Snowden, no obstante, ha reiterado en varias ocasiones que le encantaría volver a Estados Unidos si se le garantizara un juicio justo. Trump, en su pasada legislatura, amagó con indultarlo, pero los republicanos se le echaron encima. Así que, a pesar de su rebeldía, frenó la medida. Quizás ahora, que goza de privilegios tanto en el Senado como en el Congreso, podría cambiar de opinión y volver a aquello que dijo en 2020: "Hay mucha gente que piensa que no está siendo tratado de manera justa".

A pesar de vivir en Rusia, Snowden se ha desmarcado constantemente de Putin. "Estoy aquí exiliado", se resignó, mientras denunció la represión de las protestas de Putin y de sus políticas de vigilancia y censura. "Es un error de política. Es incorrecto en Rusia y sería incorrecto en cualquier lugar. He sido bastante crítico al respecto en el pasado y continuaré siéndolo en el futuro".

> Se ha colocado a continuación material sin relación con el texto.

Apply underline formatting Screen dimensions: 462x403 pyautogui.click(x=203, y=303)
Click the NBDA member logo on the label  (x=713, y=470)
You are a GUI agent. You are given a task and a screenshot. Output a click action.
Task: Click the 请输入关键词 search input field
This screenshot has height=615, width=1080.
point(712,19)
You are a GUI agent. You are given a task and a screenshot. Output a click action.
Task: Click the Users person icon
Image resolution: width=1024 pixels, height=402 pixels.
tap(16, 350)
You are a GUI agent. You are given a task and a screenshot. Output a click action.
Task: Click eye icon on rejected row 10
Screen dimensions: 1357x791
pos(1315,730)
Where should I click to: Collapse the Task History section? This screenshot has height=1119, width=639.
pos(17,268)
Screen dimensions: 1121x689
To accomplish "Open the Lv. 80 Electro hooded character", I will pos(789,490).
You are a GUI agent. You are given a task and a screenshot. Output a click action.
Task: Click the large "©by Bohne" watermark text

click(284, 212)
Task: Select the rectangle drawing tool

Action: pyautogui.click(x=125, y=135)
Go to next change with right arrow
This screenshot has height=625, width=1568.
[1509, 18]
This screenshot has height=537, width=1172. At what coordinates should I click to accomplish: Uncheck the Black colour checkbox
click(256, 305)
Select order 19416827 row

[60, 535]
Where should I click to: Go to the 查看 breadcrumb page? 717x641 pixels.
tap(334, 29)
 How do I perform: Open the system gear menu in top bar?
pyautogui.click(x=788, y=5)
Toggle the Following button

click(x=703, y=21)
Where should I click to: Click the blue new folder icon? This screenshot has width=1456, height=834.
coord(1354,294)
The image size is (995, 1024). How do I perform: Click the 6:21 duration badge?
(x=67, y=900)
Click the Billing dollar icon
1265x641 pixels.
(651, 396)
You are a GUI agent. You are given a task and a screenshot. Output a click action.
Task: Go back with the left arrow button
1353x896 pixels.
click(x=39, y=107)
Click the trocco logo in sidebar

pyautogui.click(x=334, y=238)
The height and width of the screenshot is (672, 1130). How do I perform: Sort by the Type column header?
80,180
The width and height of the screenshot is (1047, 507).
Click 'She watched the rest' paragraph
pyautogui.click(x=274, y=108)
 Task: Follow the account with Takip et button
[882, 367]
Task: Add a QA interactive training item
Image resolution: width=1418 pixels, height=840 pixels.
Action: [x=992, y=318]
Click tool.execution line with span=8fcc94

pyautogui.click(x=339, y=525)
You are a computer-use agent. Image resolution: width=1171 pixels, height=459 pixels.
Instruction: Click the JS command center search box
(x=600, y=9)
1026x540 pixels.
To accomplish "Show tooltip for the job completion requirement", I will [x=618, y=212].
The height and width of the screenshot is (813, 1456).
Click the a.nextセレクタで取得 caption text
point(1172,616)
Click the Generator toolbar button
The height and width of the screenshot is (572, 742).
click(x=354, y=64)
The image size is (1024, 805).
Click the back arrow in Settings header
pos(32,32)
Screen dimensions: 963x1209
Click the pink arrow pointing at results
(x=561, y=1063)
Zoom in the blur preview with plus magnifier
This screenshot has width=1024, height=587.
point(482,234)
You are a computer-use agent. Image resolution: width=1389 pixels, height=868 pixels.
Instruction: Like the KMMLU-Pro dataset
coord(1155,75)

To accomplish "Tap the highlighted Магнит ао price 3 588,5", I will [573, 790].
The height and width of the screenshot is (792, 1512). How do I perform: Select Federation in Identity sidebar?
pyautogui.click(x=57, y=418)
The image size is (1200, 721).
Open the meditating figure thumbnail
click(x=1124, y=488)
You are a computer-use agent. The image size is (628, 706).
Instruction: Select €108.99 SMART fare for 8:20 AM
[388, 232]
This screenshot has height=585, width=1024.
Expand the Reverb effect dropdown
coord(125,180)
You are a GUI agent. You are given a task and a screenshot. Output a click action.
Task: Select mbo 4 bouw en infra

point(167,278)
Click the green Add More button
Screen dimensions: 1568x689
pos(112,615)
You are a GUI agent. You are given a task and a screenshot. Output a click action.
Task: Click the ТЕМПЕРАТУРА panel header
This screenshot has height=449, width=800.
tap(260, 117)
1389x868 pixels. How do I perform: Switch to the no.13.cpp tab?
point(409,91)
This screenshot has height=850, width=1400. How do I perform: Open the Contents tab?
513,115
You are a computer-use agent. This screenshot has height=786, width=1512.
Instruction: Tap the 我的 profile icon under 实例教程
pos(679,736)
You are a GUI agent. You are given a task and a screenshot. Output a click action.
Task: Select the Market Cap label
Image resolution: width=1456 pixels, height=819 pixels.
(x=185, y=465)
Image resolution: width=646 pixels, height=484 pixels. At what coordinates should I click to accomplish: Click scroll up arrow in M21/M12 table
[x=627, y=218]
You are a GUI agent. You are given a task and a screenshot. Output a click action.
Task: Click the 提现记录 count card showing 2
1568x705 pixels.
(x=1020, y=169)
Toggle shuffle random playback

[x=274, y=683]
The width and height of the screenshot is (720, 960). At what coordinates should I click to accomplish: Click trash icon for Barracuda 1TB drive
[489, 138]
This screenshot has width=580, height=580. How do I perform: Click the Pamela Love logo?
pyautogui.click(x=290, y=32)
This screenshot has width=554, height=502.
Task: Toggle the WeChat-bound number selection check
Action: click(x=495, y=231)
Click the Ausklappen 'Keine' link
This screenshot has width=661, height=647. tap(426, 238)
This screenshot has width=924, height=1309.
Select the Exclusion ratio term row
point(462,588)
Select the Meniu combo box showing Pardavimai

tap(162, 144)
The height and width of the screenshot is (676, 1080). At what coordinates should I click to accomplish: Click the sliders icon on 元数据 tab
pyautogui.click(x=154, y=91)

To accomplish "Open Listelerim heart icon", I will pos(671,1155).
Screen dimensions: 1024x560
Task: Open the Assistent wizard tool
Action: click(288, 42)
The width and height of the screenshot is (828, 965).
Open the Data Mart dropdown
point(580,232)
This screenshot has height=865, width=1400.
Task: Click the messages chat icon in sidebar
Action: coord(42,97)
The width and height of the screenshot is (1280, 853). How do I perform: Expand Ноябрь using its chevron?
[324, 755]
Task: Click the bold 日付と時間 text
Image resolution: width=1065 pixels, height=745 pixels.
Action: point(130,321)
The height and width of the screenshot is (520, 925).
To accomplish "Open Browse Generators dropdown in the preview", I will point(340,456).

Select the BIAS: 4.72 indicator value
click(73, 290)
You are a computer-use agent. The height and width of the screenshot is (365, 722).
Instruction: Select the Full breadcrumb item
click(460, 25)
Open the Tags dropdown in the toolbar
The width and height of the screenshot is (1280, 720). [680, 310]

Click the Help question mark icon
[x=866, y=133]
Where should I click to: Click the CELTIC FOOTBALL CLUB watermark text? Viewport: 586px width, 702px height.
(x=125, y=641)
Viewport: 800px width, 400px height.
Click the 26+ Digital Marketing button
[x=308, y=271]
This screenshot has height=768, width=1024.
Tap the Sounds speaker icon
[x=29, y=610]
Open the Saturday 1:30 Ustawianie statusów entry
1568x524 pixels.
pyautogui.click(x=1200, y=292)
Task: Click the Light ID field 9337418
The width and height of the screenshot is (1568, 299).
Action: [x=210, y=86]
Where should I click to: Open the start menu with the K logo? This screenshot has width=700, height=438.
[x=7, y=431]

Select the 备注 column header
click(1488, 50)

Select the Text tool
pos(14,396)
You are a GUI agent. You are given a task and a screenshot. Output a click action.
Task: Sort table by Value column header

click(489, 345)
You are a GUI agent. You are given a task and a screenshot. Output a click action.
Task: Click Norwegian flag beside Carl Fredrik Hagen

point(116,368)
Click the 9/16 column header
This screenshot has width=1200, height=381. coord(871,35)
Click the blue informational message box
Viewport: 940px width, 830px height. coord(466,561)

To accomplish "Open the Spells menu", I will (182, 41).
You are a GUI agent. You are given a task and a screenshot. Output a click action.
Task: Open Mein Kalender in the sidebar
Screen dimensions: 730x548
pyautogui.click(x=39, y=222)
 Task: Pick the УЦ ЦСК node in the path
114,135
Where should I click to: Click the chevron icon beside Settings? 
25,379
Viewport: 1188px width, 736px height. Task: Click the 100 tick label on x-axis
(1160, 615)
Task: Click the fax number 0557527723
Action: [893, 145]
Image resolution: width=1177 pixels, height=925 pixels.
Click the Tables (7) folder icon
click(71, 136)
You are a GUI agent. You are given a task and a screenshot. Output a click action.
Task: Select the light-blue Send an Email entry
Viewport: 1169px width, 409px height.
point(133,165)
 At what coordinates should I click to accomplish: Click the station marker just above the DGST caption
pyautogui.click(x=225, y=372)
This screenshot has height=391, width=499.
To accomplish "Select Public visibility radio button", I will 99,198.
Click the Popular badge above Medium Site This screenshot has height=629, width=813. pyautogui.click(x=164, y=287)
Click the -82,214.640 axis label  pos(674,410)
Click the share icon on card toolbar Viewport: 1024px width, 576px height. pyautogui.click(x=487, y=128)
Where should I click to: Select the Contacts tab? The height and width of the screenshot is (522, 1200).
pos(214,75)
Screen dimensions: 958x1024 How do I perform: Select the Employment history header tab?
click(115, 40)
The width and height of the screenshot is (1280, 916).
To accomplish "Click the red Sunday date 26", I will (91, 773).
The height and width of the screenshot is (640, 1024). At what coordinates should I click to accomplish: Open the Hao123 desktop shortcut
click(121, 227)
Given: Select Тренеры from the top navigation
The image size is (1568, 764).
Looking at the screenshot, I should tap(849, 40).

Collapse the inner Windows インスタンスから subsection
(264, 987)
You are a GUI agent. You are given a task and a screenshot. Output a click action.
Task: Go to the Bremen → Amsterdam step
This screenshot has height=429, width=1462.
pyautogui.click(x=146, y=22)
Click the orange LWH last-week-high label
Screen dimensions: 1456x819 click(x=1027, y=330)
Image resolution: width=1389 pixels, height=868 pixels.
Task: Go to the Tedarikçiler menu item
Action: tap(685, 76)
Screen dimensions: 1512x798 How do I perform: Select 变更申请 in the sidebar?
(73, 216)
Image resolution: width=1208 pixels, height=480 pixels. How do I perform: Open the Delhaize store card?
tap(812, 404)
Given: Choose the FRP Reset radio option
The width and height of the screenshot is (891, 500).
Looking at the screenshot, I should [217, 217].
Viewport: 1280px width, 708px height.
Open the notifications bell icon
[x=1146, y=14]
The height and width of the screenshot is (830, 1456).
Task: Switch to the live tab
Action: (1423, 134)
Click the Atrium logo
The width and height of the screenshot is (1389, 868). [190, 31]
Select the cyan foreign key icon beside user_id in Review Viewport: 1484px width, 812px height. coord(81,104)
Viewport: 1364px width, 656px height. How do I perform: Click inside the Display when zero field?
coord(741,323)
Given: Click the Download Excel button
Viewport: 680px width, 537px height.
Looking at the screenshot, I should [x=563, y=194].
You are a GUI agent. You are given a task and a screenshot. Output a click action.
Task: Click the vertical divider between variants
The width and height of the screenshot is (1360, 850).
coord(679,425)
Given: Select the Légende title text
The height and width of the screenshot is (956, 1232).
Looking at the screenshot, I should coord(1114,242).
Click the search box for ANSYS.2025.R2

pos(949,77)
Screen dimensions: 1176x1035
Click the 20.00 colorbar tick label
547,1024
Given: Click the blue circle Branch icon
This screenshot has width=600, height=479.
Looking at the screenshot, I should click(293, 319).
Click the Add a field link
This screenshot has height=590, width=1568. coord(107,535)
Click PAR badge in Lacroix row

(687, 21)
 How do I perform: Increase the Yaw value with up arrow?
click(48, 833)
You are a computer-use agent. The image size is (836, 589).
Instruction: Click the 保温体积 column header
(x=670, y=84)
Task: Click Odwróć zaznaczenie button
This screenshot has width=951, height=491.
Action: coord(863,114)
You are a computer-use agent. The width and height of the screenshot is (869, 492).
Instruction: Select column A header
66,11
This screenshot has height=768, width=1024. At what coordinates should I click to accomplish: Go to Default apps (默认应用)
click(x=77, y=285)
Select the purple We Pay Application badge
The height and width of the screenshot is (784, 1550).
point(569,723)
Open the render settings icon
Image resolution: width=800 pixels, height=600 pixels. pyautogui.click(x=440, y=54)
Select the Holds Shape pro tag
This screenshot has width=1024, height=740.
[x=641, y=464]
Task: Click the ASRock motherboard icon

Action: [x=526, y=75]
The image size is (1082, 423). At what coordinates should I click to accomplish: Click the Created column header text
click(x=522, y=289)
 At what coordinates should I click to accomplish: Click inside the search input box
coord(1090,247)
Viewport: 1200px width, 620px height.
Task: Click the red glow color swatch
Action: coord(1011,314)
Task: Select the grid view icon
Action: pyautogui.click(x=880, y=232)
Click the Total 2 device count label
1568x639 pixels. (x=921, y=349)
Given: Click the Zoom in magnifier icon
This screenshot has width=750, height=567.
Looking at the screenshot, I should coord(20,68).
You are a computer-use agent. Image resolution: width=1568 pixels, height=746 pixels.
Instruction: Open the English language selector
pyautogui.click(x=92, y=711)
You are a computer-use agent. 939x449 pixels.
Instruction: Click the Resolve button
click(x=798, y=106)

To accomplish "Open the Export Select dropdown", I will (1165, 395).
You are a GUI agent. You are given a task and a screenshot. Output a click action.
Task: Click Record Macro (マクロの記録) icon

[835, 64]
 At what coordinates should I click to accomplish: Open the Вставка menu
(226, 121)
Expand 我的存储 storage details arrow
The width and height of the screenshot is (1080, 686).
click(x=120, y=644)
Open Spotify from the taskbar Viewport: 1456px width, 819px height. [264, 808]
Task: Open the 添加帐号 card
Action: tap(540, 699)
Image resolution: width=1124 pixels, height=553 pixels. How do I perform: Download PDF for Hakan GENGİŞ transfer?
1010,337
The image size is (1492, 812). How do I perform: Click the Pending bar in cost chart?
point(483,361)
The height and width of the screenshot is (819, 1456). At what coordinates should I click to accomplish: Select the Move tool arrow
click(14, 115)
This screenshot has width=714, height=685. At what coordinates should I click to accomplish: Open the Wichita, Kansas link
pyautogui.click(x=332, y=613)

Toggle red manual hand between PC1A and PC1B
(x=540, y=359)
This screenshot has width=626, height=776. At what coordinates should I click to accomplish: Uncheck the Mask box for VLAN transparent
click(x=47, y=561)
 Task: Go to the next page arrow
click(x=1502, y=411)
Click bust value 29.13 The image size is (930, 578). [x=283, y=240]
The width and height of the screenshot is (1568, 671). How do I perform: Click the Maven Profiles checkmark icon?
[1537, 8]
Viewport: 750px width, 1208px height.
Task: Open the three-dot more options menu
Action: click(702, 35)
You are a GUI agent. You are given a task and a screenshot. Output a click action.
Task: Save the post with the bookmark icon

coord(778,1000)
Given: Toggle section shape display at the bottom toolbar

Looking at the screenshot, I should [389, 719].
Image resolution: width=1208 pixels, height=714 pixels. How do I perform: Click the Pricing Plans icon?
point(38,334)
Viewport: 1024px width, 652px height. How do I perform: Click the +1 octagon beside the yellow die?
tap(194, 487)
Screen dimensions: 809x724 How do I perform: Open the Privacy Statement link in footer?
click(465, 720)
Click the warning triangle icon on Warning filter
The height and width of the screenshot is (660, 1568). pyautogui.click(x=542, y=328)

Redención para los "traicionados"

¿Qué atrae a todos estos personajes la figura de Putin? Muchos intelectuales y analistas han advertido del poder legitimador que le confieren tanto a Rusia como al aparato propagandístico del Kremlin apoyos como los de Depardieu, Schröder o Seagal. La filósofa francesa Corine Pelluchon lo ha calificado de "desliz moral" y el historiador Timothy Snyder, bien conocedor de la Europa del Este, ha señalado que la atracción que les genera una figura como Putin no es tanto una afinidad ideológica real sino una fascinación por el poder sin restricciones.

"El autoritarismo ofrece un tipo de redención a quienes se sienten traicionados por la democracia, pero esa redención es ilusoria y peligrosa", escribió en The Road to Unfreedom. "El objetivo del Kremlin no es que creas en algo concreto, sino que no creas en nada. Que aceptes que todos mienten, que no hay verdad posible. Cuando nada es verdad, entonces todo es espectáculo. El mayor carisma se convierte en el único criterio de liderazgo [...] Si queremos ser inmunes a la propaganda autoritaria, debemos primero creer en nosotros mismos. En nuestras instituciones, en nuestros principios y en nuestra historia".